Key Takeaways For Physicians From Value-Based Reimbursement

In the rapidly changing healthcare landscape, payers are asking medical providers to shift from volume-based care; the fee for service to a value-based reimbursement structure. This evolution toward value-based reimbursement benefits the patient, the healthcare provider as well as the payers. Value-based reimbursement encourages healthcare providers to deliver the best care at the lowest cost. In turn, patients receive a higher quality of care at a better value.

Because of the continued focus on value-based reimbursement, these regulations will have a financial impact on the healthcare industry all across the U.S.A. For this article, we are going to focus on the key takeaways for physicians from value-based reimbursements:

  • A certain amount of scale is required for success. Whether an ACO is hospital-led or physician-led, it needs deep pockets to build the necessary infrastructure and hire sufficient care managers.
  • Physicians will have to become accustomed to the idea of delivering high-quality care within a budget.
  • Restructure physician comp to align provider incentives with value-based care.
  • Create patient-centered medical homes or use existing PCMH as building blocks for your ACO.
  • Focus on care management for high-risk patients as well as other segments of the population that could become high risk in the future
  • Automate as much of population health management as you can while emphasizing human contact for high-risk patients
  • Assimilate claims data with clinical data to provide breadth, timeliness, and adequate detail for analytic purposes.
  • Find ways to obtain timely information from hospitals and health plans about admissions, discharges, and procedures
  • Use predictive modeling to intervene with patients who are likely to get sick in the coming year.
  • Use registries to track patients’ health status and make sure they get the services they need.
  • Apply financial analytics to budgeting, using historical data on costs and, if possible, activity-based cost accounting.

Public and private payers, including Medicare and some of the nation’s biggest health insurers, plan to hasten the migration of the healthcare reimbursement system from pay-for-volume to pay-for-value. The acceleration in the pace of change from fee-for-service to risk-based reimbursement is likely to reshape the healthcare business over the next 3 to 5 years.

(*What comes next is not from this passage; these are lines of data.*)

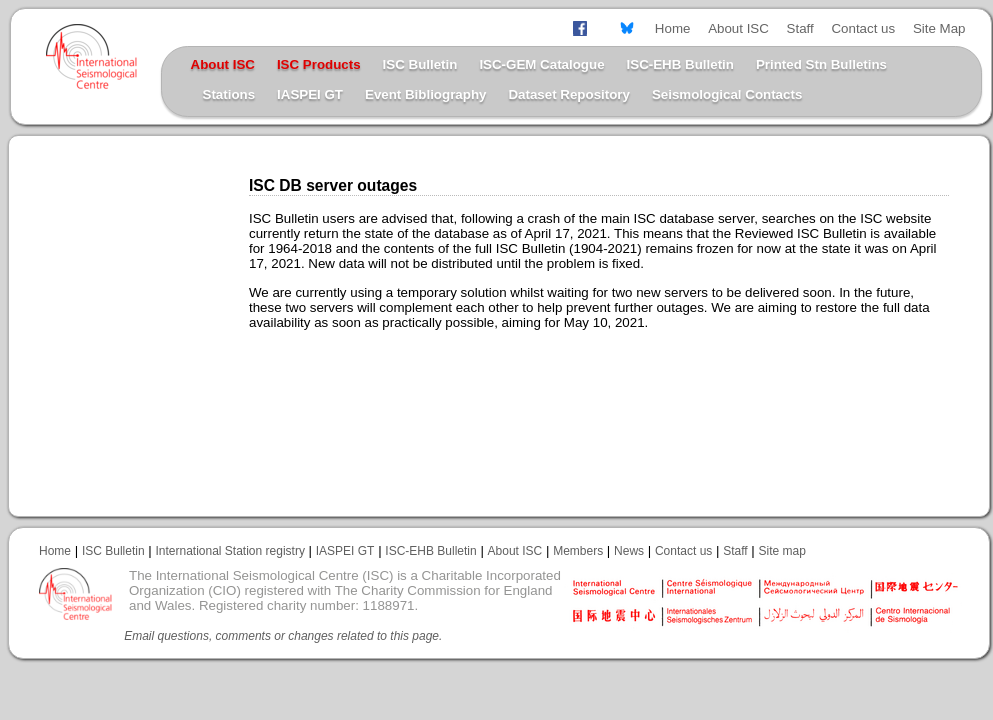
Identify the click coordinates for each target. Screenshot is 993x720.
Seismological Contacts (727, 94)
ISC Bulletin (420, 64)
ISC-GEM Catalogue (541, 64)
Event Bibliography (425, 94)
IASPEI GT (310, 94)
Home (673, 28)
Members (578, 551)
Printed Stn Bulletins (821, 64)
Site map (782, 551)
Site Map (939, 28)
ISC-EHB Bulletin (680, 64)
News (629, 551)
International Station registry (229, 551)
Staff (800, 28)
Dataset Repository (568, 94)
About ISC (738, 28)
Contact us (863, 28)
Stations (229, 94)
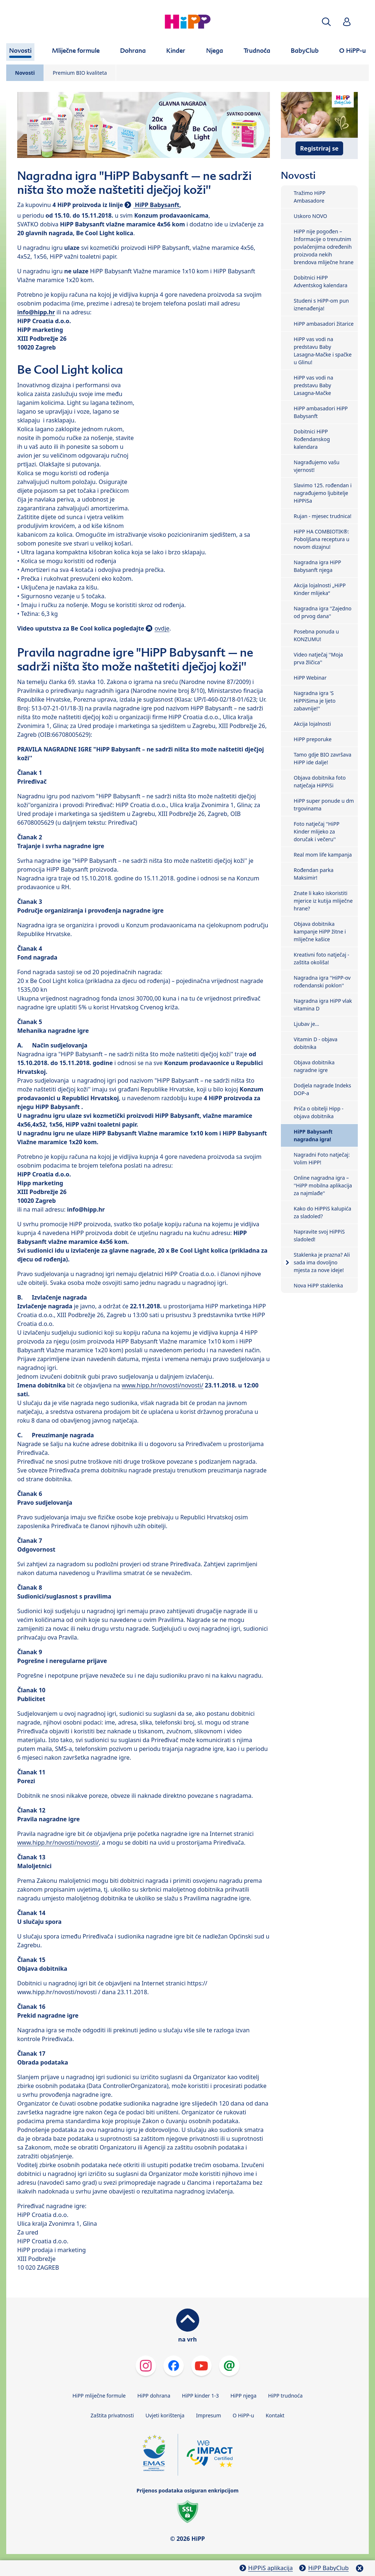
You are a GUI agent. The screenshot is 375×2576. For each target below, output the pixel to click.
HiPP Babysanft (156, 205)
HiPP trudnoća (285, 2395)
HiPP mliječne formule (99, 2395)
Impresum (208, 2415)
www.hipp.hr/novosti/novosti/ (162, 1385)
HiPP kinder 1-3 (200, 2395)
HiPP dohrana (153, 2395)
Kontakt (275, 2415)
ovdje (162, 628)
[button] (326, 22)
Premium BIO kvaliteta (80, 72)
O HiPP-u (243, 2415)
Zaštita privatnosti (112, 2415)
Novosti (25, 72)
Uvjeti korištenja (164, 2415)
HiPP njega (243, 2395)
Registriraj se (319, 148)
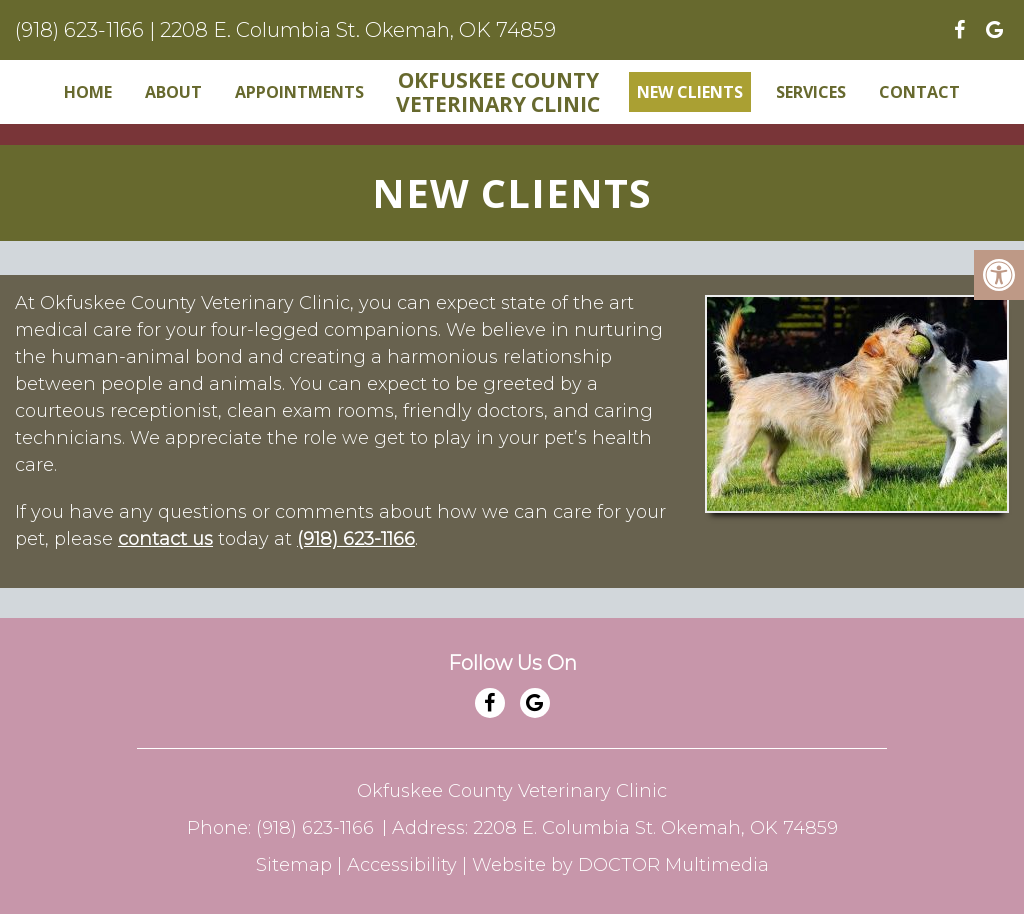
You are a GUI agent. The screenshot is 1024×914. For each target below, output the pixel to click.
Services (811, 92)
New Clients (690, 92)
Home (88, 92)
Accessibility (402, 865)
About (173, 92)
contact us (165, 539)
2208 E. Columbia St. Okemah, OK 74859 (358, 30)
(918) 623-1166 (79, 30)
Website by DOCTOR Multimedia (620, 865)
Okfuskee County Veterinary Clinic (498, 92)
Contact (919, 92)
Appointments (299, 92)
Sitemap (294, 865)
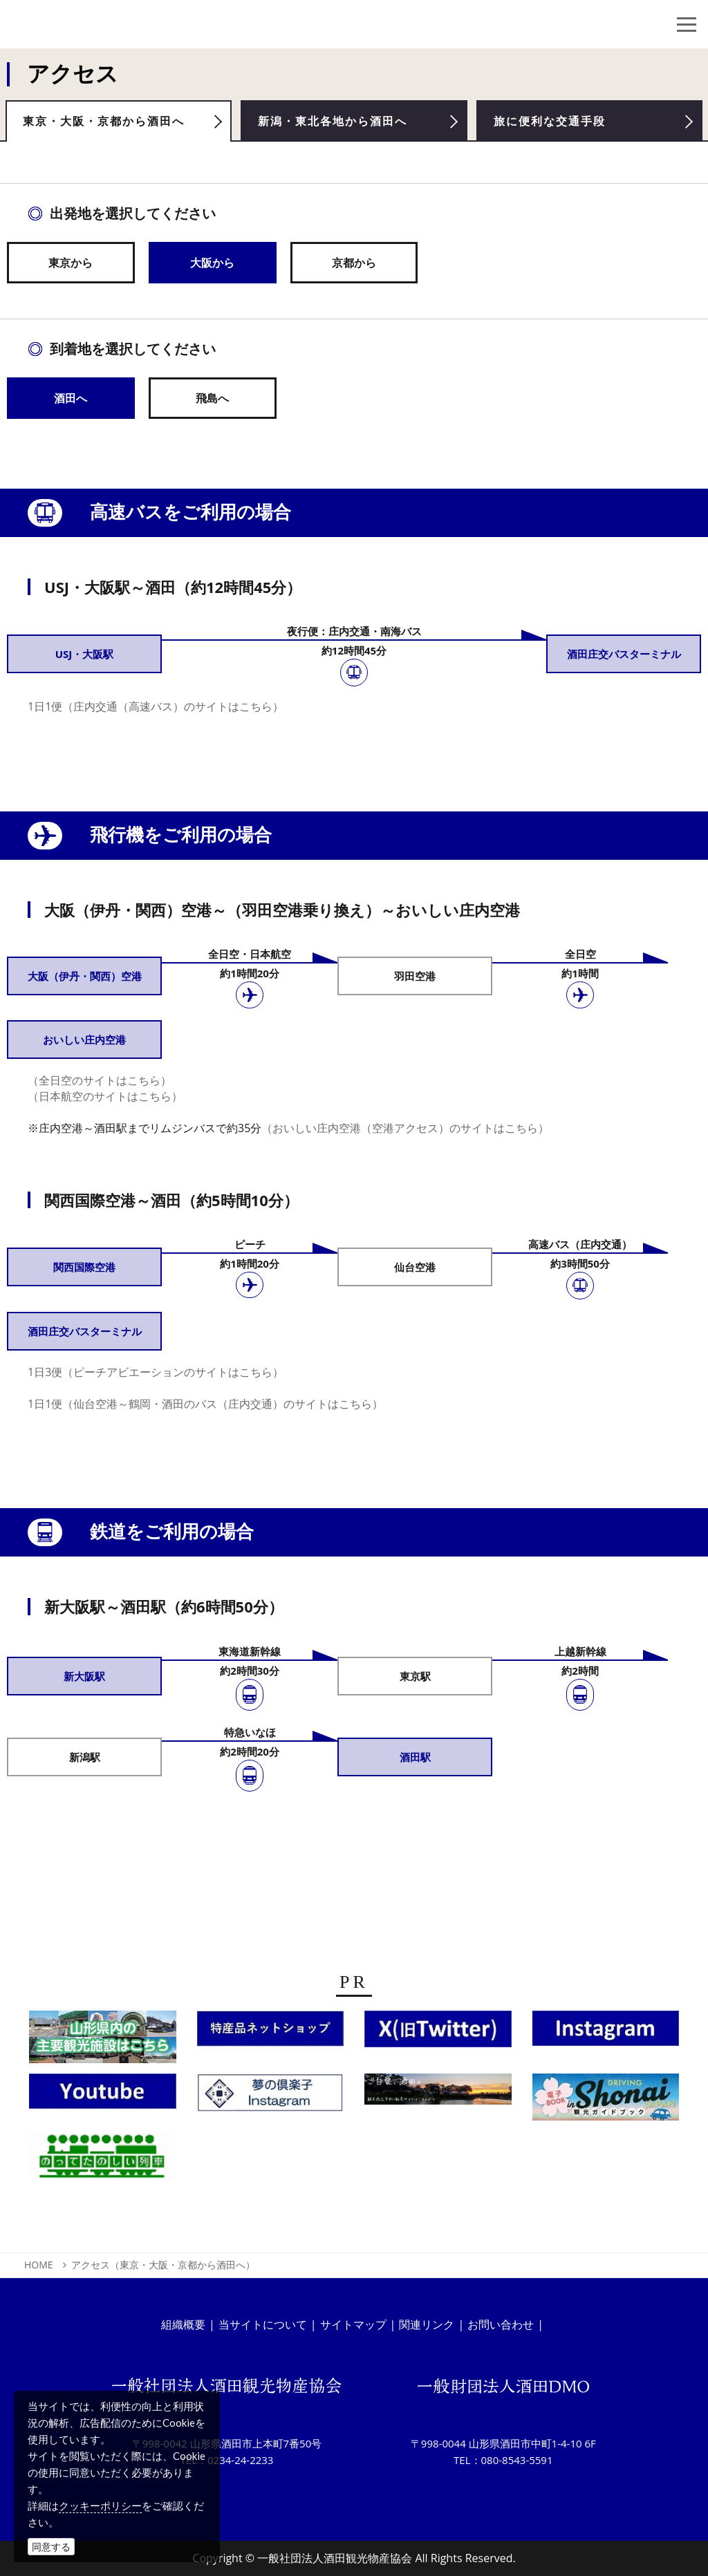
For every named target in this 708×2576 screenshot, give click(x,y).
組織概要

While all healthcare stakeholders will be affected, the pioneers of this approach to healthcare financing will be large, integrated delivery systems and accountable care organizations. Some of these organizations already take varying amounts of financial risk, but the percentage of their revenues coming from shared savings, bundled payments, and global or partial capitation is certain to rise in the next few years.

To prepare for these imminent changes, these organizations must rethink their near-term financial and clinical strategies. They must consider not only how to make the transition to new payment models, but also how to maximize their reimbursement in the new world of population health management. A key part of their strategies will be medical billing which will continue to evolve in tandem with the changing reimbursement landscape.

Value-Based Reimbursement Is To Stay

The healthcare industry has gone through a lot of changes, updates, and new reporting measures. And they’ll only continue as CMS and other payers work through the challenges to improve care through various improvement programs. But; as the penalties increase, health systems will be at a disadvantage if they don’t work to improve the quality of care they provide. In fact, these reductions can exceed the average margin for most hospital systems and cause significant financial hardships.

To be able to survive the value-based reimbursement model, medical coding, medical billing systems need to access their data to determine where they can improve. But most current healthcare data models can’t support the need to analyze data and pull reports from the many different source systems that have already been purchased. Instead, health systems need something different a systematic approach that uses the right information and the right processes at a system level to drive improvement.